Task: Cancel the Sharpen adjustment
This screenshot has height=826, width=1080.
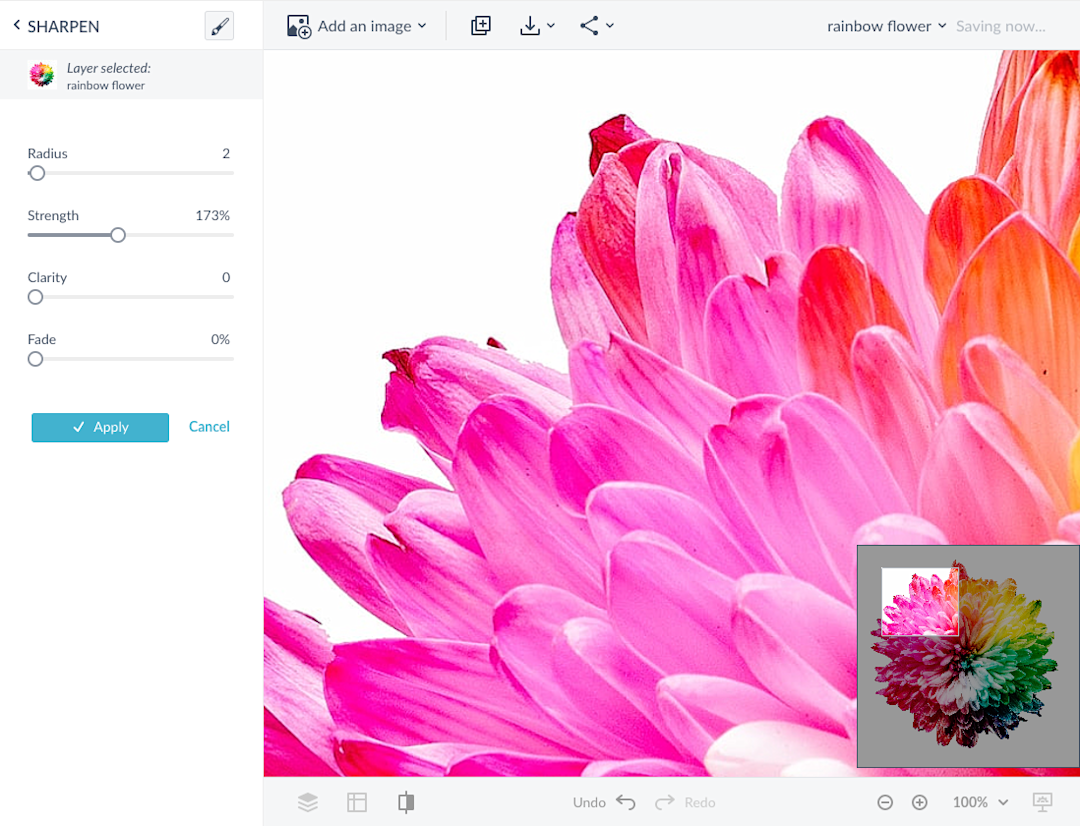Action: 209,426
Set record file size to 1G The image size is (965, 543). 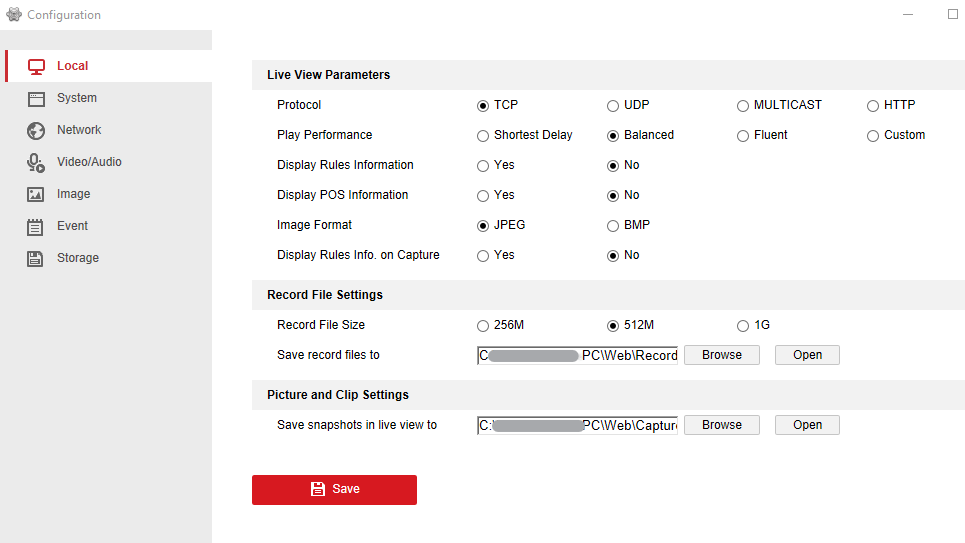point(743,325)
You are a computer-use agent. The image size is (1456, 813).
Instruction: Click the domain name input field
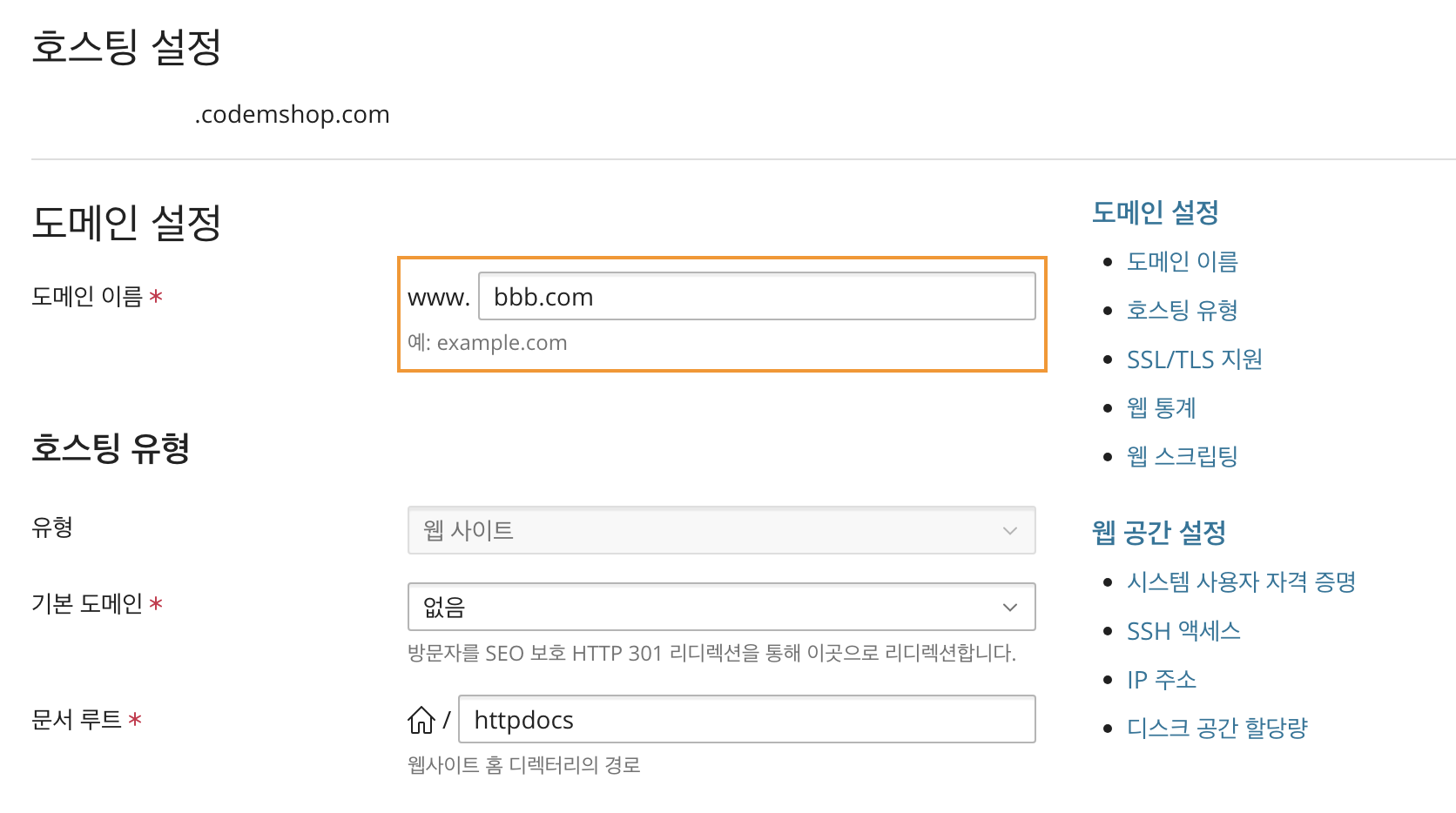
--
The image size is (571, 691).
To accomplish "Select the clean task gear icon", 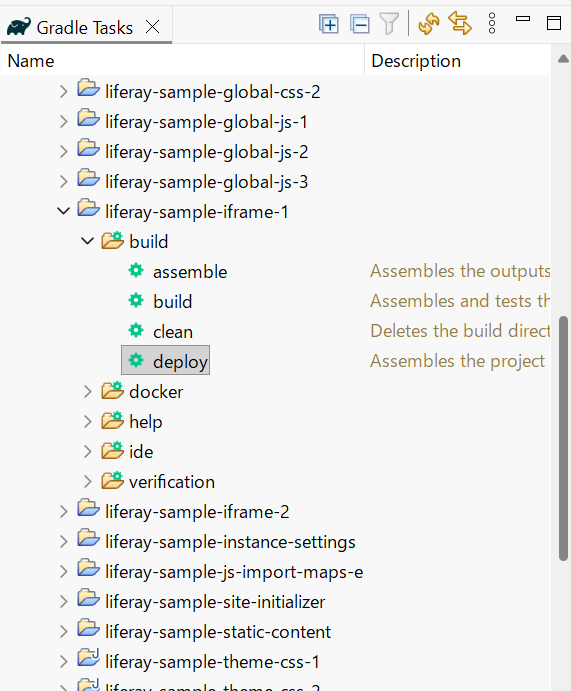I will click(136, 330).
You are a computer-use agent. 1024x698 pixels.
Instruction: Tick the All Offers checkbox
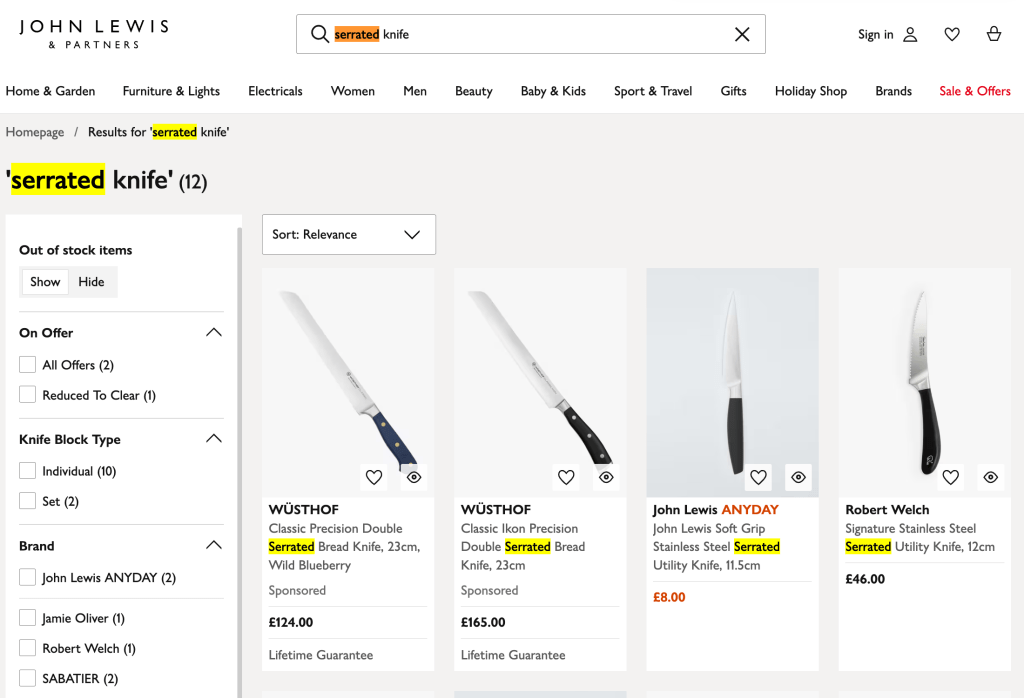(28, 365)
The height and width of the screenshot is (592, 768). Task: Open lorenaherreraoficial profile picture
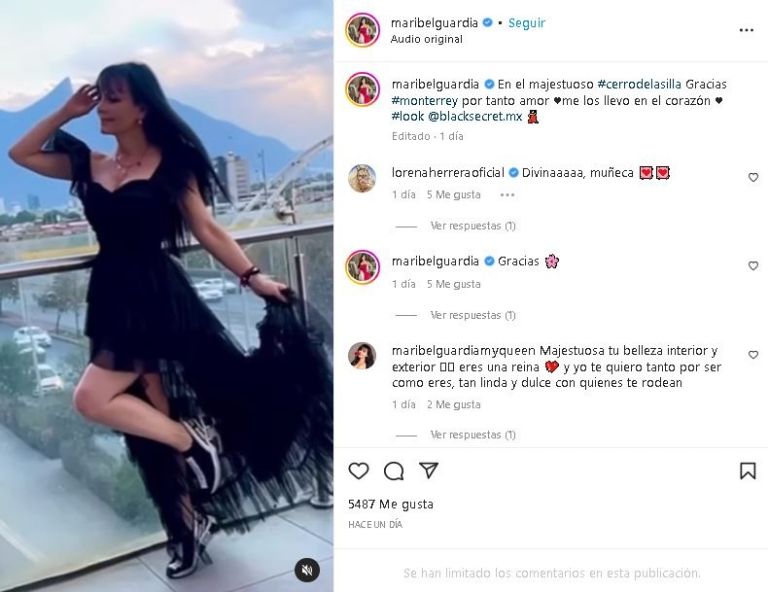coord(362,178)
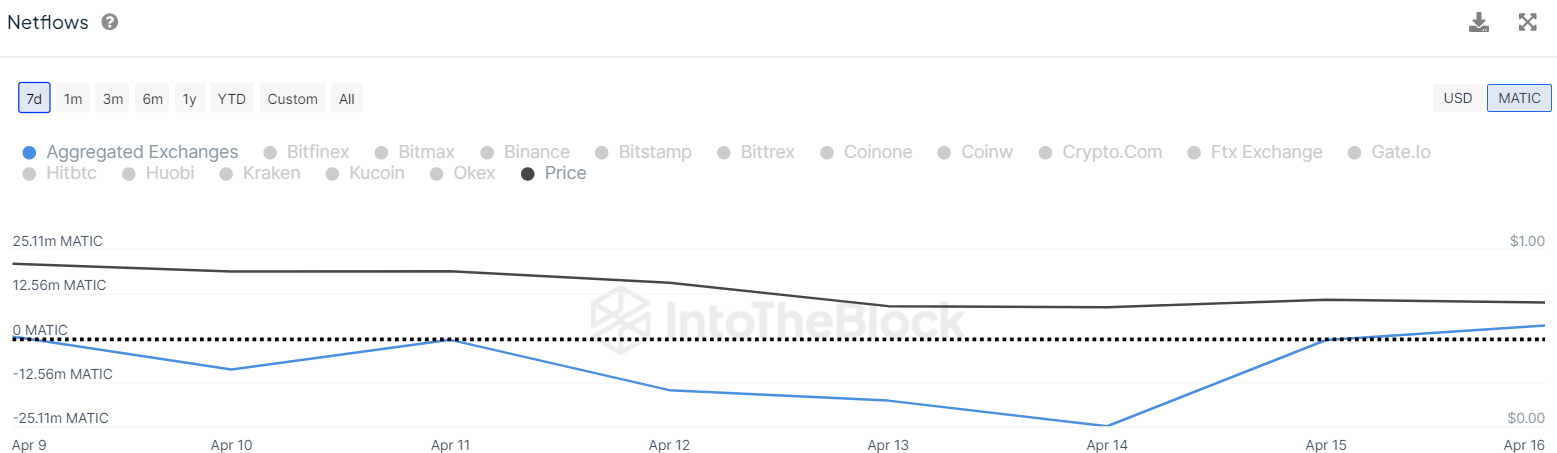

(Problem to work on):
In the listing above, how many of the lines include "agent"? Give only the figure.

(Response area):
2